The logon policy applies to every logon agent that is configured on the Applications tab in SafeNet Trusted Access (STA). The logon policy does not apply to versions of the SafeNet Agent for Windows Logon that are not configured on the Applications tab. The logon policy has no effect until a logon agent is configured on the Applications tab and then deployed.

The logon policy is evaluated only when the user's machine is running the logon agent. It allows you to specify whether the user must provide their one-time password (OTP) on the lock screen.

If there is a machine that is shared by users from multiple virtual servers, you can share the Windows Logon agent from a parent virtual server to child virtual servers. In that case, the logon policy from the parent applies to the virtual servers that the agent is shared with.

Configure the global logon policy

By default, the global logon policy applies to all users and to every SafeNet Agent for Windows Logon that is configured on the Applications tab. This means that the logon policy applies to every machine that is running the SafeNet Agent for Windows Logon.

You can configure whether the user must provide their OTP for re-authentication.

1. On the STA Access Management console, select the Policies tab.

2. Select the Logon tab.

   

3. If this is your first time accessing the Logon policies tab, select Set Your Global Logon Policy.

   After you save the global logon policy, this prompt no longer displays.

   

4. If the Set Your Global Logon Policy prompt doesn't display, on the Global Logon Policy for STA, select Edit.

   

   By default, the global logon policy for STA applies to all users and all logon agents. When a logon or unlock attempt occurs, then access is granted after authenticating with the domain password and OTP. Only the options under OTP for logon and OTP for unlock are configurable.

   

5. Under Authentication Methods, select the requirements for authenticating with OTP for logon:

   • Every access attempt: Prompt users for their OTP every time they log on.

   • Once every <amount of time>: After the selected amount of time passes, prompt users for their OTP. STA supports periods of: 1, 2, 3, or 8 hours; 1, 2, or 3 days; or 1 week.

6. To require an OTP at unlock, under Authentication Methods, select the OTP for unlock check box, and then select requirements for authenticating:

   • Every access attempt: Prompt users for their OTP every time they unlock their machine.

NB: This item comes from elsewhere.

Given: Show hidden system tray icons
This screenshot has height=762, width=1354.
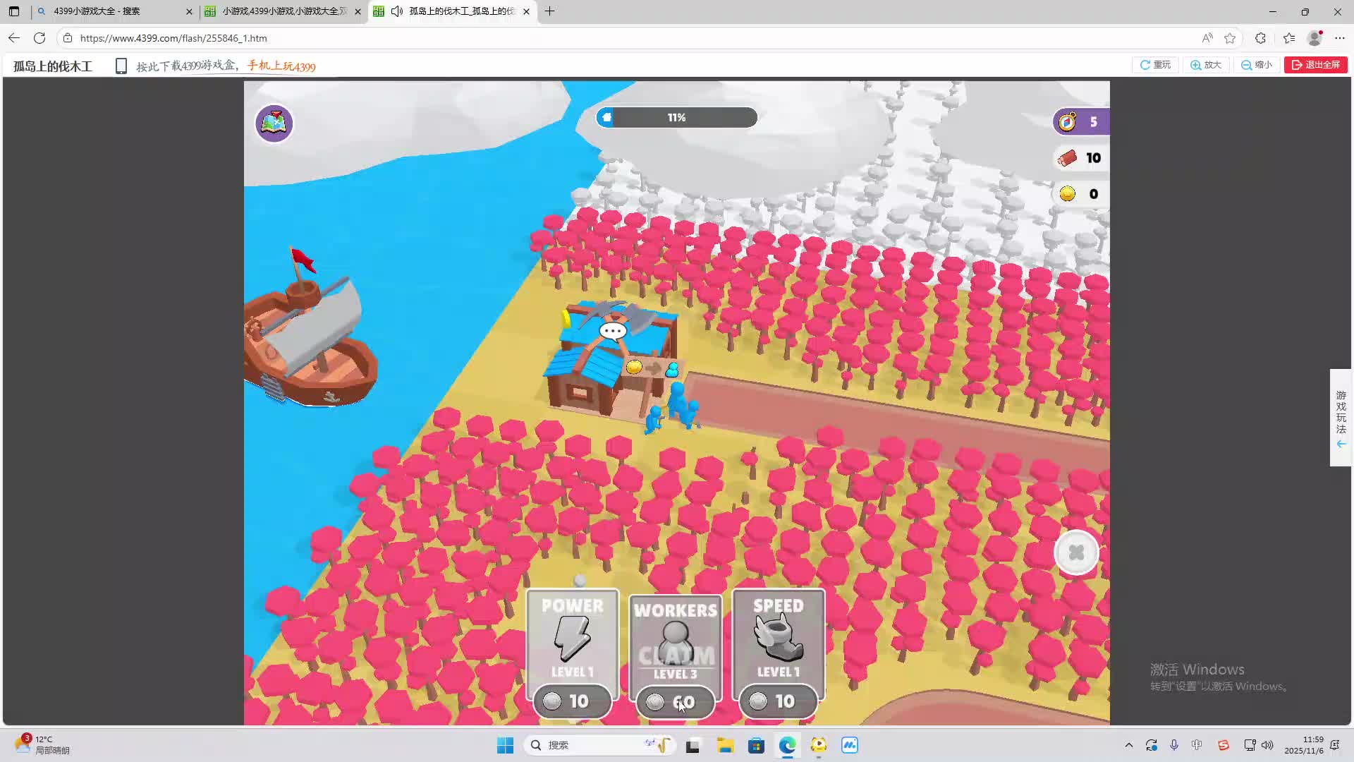Looking at the screenshot, I should pos(1129,745).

   • Once every <amount of time>: After the selected amount of time passes, prompt users for their OTP. STA supports periods of: 1, 2, 3, or 8 hours; 1, 2, or 3 days; or 1 week.

7. Select Save.

8. On the Congratulations screen, select I'm Done.

   

   The logon policy has no effect until SafeNet Agent for Windows Logon is configured on the Applications tab and then deployed.

9. To configure SafeNet Agent for Windows Logon, select the Applications tab and add an agent.

   Specify the IP addresses to synchronize with the policy or configure the SafeNet Agent for Windows Logon.

Specify IP addresses

The SafeNet Agent for Windows Logon enables you to base the unlock policy on the location of the user by using network conditions to define the IP addresses that are valid for the user. The network condition checks whether the access attempt originates inside or outside the IP address ranges that you specify.

The re-authentication time for Windows unlock is determined based on the public IP range that is specified in the policy. After the re-authentication time expires, users who are enabled with this policy are prompted for an OTP.

1. Below the Global Logon Policy for STA, select Add Scenario.

   

2. In the Conditions section, ensure that the IP Address condition is selected and expanded.

   

3. Select one of the following options:

   • Inside these networks: Checks whether the access request originates from an IP address that is included in the network.

   • Outside these networks: Checks whether the access request originates from an IP address that is not included in the network.

4. In the text box, enter each IP address or IP address range on a new line, and use these formats:

   • Single IP address: 1.1.1.1

   • Range of IP addresses: 1.1.1.1-1.1.1.255

5. Select Save.

To configure SafeNet Agent for Windows Logon, select the Applications tab and add an agent.